> **WORK INSTRUCTIONS**:
Would you copy only the lines below, from the one containing "Task: Enable the Free filter chip" through the very last one, leaving the pictures out?

> **DATA EXTRACT**:

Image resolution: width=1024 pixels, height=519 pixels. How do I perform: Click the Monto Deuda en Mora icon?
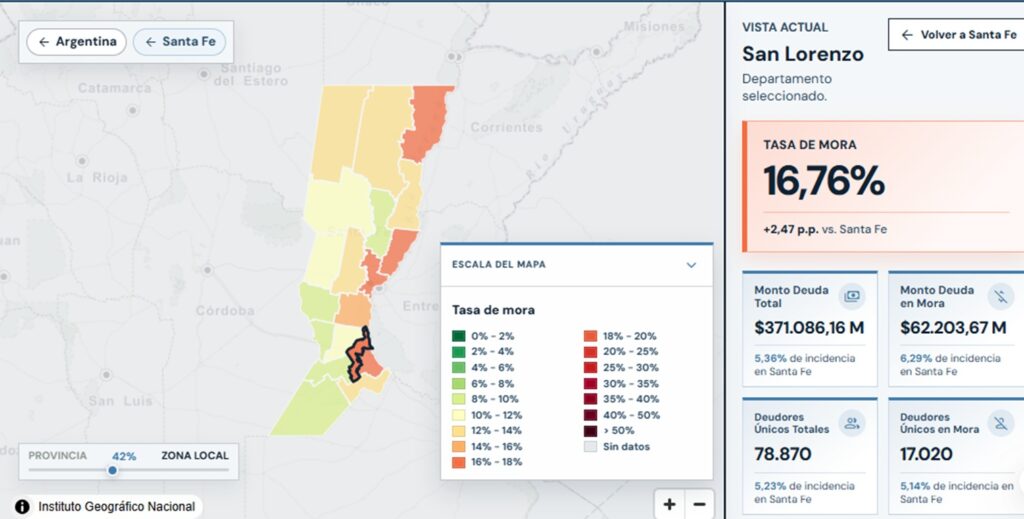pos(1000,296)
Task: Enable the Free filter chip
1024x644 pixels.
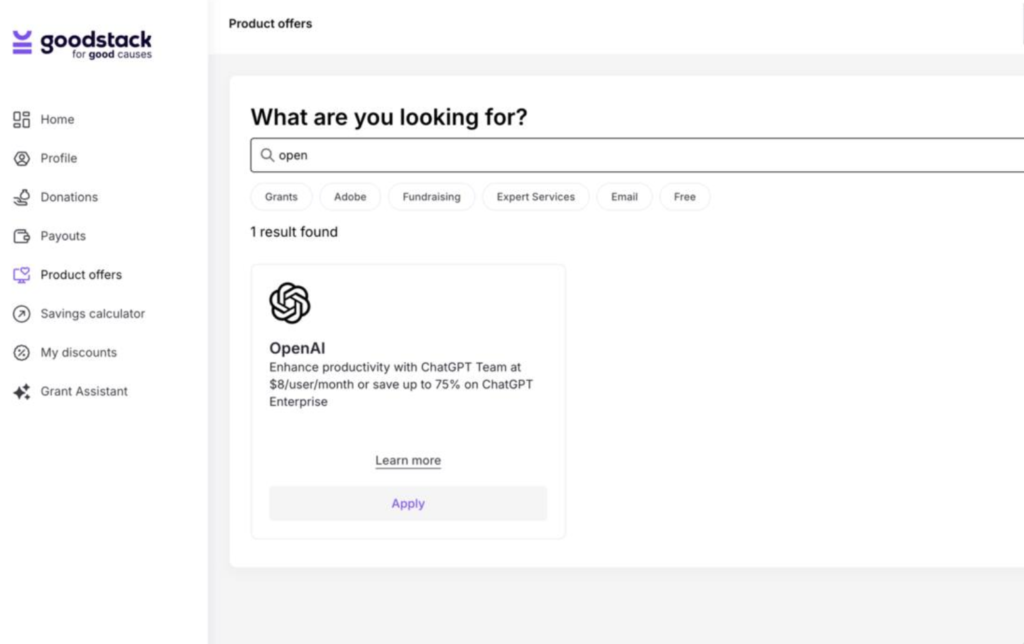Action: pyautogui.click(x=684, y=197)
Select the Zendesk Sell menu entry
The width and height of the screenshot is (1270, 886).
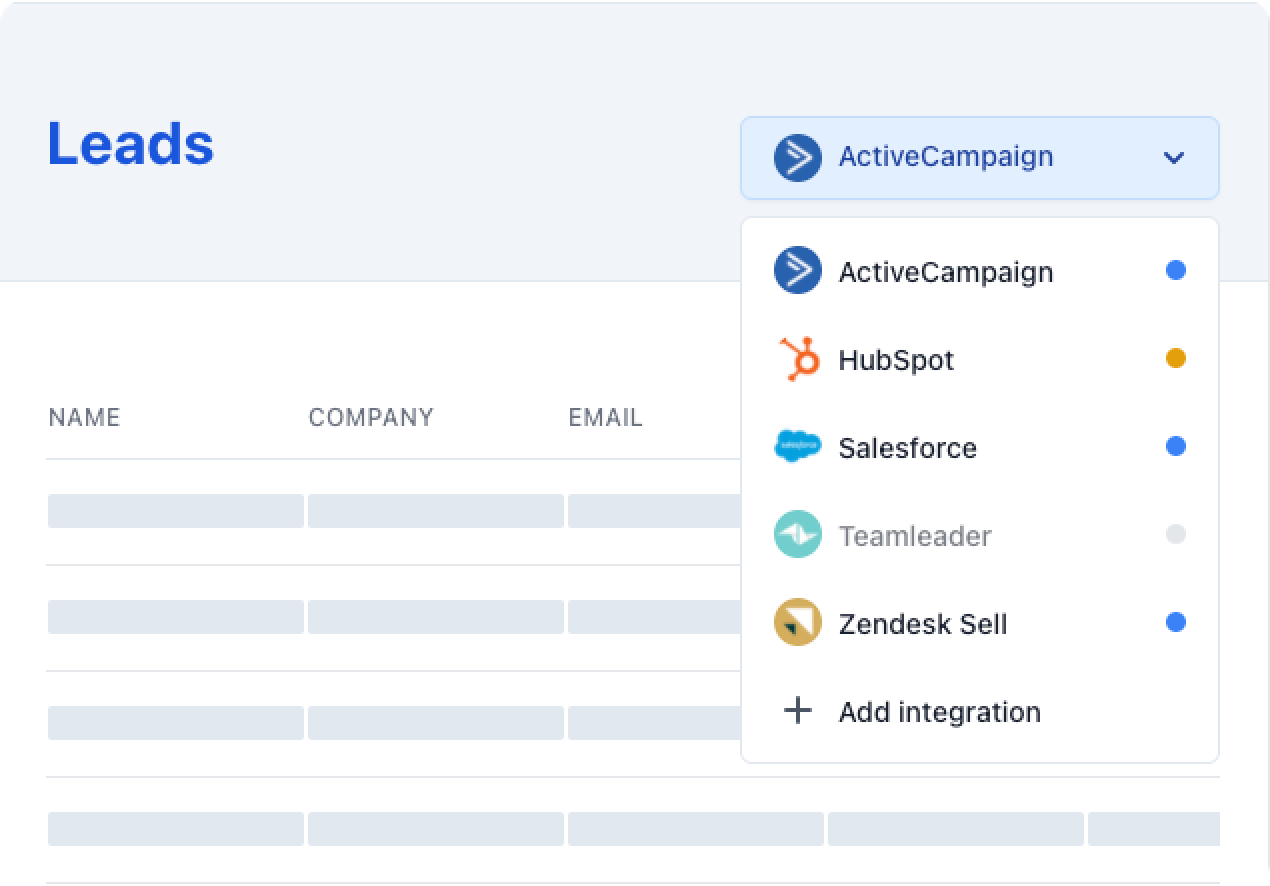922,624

> **EXERCISE SOLUTION**:
Task: Enable the Free filter chip
1024x644 pixels.
Action: pyautogui.click(x=684, y=197)
Select the Zendesk Sell menu entry
The width and height of the screenshot is (1270, 886).
922,624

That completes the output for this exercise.